◆ Given instruction
Convert the material, from its start through the line containing "will [x=84, y=226].", into a two-column CSV with the header instruction,answer. Each row holds one instruction and its answer, with every field in quotation marks and line breaks turned into spaces.

###

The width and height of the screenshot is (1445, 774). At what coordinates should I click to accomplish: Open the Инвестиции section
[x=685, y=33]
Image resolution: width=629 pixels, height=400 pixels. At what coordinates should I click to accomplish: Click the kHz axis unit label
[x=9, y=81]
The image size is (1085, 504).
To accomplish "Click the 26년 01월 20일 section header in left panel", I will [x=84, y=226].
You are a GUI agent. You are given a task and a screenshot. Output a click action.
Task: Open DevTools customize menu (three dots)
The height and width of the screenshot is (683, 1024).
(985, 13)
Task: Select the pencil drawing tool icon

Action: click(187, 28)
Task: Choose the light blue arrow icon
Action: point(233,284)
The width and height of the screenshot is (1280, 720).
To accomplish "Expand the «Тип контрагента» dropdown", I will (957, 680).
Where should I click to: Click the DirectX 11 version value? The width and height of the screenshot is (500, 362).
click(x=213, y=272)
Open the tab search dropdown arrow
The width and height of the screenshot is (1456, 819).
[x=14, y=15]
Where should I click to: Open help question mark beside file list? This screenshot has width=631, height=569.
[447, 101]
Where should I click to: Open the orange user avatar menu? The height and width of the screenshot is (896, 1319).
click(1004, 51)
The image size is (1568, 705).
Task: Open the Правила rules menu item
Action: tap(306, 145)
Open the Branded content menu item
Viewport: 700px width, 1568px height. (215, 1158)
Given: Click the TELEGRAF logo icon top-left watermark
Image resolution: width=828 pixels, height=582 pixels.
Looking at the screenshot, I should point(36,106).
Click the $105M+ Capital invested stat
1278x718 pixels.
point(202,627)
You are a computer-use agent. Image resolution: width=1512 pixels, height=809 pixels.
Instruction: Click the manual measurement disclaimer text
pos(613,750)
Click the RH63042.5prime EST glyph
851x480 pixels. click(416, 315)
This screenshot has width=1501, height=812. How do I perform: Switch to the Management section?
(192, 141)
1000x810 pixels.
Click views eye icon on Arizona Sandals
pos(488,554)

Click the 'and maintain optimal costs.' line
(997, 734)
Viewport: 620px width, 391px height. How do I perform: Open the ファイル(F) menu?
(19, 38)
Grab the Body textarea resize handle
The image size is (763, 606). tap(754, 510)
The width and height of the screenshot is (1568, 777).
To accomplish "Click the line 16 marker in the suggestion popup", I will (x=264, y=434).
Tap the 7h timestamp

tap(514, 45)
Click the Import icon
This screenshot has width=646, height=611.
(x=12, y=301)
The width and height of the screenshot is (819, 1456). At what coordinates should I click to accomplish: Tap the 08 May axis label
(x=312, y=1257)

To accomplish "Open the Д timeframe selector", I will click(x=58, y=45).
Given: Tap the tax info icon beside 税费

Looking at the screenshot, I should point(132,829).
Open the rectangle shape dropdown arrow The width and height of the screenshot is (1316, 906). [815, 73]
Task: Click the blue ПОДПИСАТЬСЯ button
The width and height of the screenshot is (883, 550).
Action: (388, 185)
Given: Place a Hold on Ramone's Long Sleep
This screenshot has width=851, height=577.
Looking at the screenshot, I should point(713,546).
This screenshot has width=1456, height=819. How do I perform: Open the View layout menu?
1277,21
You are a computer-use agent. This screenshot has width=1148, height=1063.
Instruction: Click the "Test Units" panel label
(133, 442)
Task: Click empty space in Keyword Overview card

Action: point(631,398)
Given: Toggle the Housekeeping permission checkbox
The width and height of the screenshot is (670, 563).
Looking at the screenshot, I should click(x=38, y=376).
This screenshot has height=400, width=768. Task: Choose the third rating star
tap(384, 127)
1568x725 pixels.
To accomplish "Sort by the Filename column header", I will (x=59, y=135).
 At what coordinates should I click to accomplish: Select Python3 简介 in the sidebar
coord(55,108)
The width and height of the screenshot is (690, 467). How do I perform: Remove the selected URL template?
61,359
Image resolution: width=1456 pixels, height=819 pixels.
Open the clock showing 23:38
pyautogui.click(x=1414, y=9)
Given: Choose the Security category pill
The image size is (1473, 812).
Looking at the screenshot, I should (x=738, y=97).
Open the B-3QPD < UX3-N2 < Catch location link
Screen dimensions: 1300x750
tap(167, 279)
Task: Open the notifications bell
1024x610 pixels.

###

◆ Final answer
instruction,answer
"The width and height of the screenshot is (1445, 774). At what coordinates should I click to accomplish: Open the Инвестиции section","[x=685, y=33]"
"Image resolution: width=629 pixels, height=400 pixels. At what coordinates should I click to accomplish: Click the kHz axis unit label","[x=9, y=81]"
"The image size is (1085, 504). To accomplish ""Click the 26년 01월 20일 section header in left panel"",","I will [x=84, y=226]."